Magnetic crystal structures, symmetry analysis, classification tables, and group identification for the 1,651 magnetic space groups. Shared types such as moyopy.Cell, moyopy.Operations, moyopy.UnimodularTransformation, and moyopy.PointGroup are documented on the API Reference hub.

Magnetic core types

Lattice + sites with magnetic moments, plus the magnetic operation container.

moyopy.CollinearMagneticCell

CollinearMagneticCell(basis: list[list[float]], positions: list[list[float]], numbers: list[int], magnetic_moments: list[float])

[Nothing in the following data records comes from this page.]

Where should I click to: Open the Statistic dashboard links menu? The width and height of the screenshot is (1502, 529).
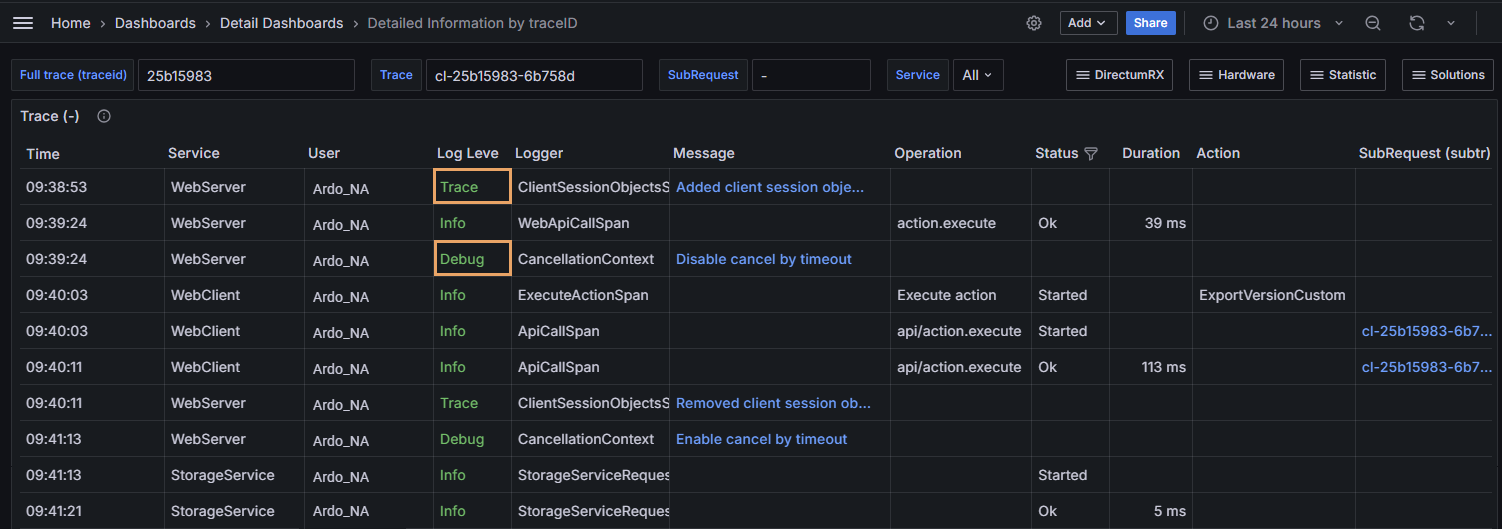[x=1342, y=75]
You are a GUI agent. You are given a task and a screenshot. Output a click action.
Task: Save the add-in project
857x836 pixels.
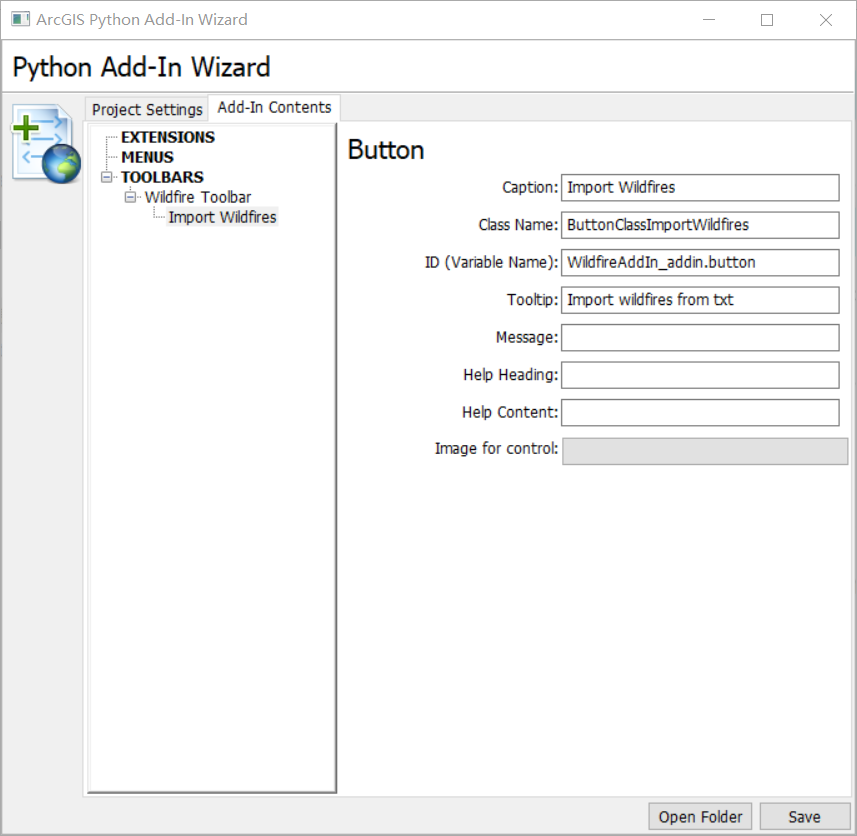point(804,817)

A crystal structure with collinear magnetic moments.

Create a new CollinearMagneticCell.

Parameters:

Name Type Description Default
basis list[list[float]]

Row-wise basis vectors of the lattice.

required
positions list[list[float]]

Fractional coordinates of each site.

required
numbers list[int]

Atomic number of each site.

required
magnetic_moments list[float]

Scalar magnetic moment of each site (collinear).

required

basis property

basis: list[list[float]]

Row-wise basis vectors of the lattice.

magnetic_moments property

magnetic_moments: list[float]

Scalar magnetic moment of each site.

num_atoms property

num_atoms: int

Number of atoms in the magnetic cell.

numbers property

numbers: list[int]

Atomic number of each site.

positions property

positions: list[list[float]]

Fractional coordinates of each site.

as_dict

as_dict() -> dict[str, Any]

Convert this object to a dictionary.

deserialize_json classmethod

deserialize_json(json_str: str) -> CollinearMagneticCell

Deserialize an object from a JSON string.

from_dict classmethod

from_dict(data: dict[str, Any]) -> CollinearMagneticCell

Create an object from a dictionary.

serialize_json

serialize_json() -> str

Serialize this object to a JSON string.

moyopy.NonCollinearMagneticCell

NonCollinearMagneticCell(basis: list[list[float]], positions: list[list[float]], numbers: list[int], magnetic_moments: list[list[float]])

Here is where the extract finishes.